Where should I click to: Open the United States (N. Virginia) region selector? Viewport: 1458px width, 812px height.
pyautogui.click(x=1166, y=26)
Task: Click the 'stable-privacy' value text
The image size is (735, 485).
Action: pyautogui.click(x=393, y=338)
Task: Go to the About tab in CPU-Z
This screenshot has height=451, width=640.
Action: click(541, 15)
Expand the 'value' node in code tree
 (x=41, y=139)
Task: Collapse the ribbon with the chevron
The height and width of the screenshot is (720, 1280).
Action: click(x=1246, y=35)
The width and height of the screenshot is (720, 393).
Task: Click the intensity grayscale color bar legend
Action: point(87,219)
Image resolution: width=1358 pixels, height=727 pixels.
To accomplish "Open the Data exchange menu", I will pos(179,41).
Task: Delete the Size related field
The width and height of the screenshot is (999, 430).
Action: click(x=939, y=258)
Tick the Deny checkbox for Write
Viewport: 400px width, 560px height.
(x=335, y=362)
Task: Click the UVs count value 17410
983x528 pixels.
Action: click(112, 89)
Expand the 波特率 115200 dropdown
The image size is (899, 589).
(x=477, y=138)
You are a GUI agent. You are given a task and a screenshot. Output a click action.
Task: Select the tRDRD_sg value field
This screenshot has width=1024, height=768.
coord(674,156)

★ ★ ★ ★ ★ ★ ★

ACTIVITY: Take the records and restate them word for word.

ANSWER SPACE:
Where should I click to: Open the United States (N. Virginia) region selector? Viewport: 1458px width, 812px height.
pyautogui.click(x=1166, y=26)
Task: Click the 'stable-privacy' value text
The image size is (735, 485).
Action: pyautogui.click(x=393, y=338)
Task: Go to the About tab in CPU-Z
This screenshot has height=451, width=640.
Action: click(541, 15)
Expand the 'value' node in code tree
 (x=41, y=139)
Task: Collapse the ribbon with the chevron
The height and width of the screenshot is (720, 1280).
Action: click(x=1246, y=35)
The width and height of the screenshot is (720, 393).
Task: Click the intensity grayscale color bar legend
Action: point(87,219)
Image resolution: width=1358 pixels, height=727 pixels.
To accomplish "Open the Data exchange menu", I will pos(179,41).
Task: Delete the Size related field
The width and height of the screenshot is (999, 430).
Action: click(x=939, y=258)
Tick the Deny checkbox for Write
Viewport: 400px width, 560px height.
(x=335, y=362)
Task: Click the UVs count value 17410
983x528 pixels.
Action: click(112, 89)
Expand the 波特率 115200 dropdown
The image size is (899, 589).
(x=477, y=138)
You are a GUI agent. You are given a task and a screenshot. Output a click action.
Task: Select the tRDRD_sg value field
This screenshot has width=1024, height=768.
coord(674,156)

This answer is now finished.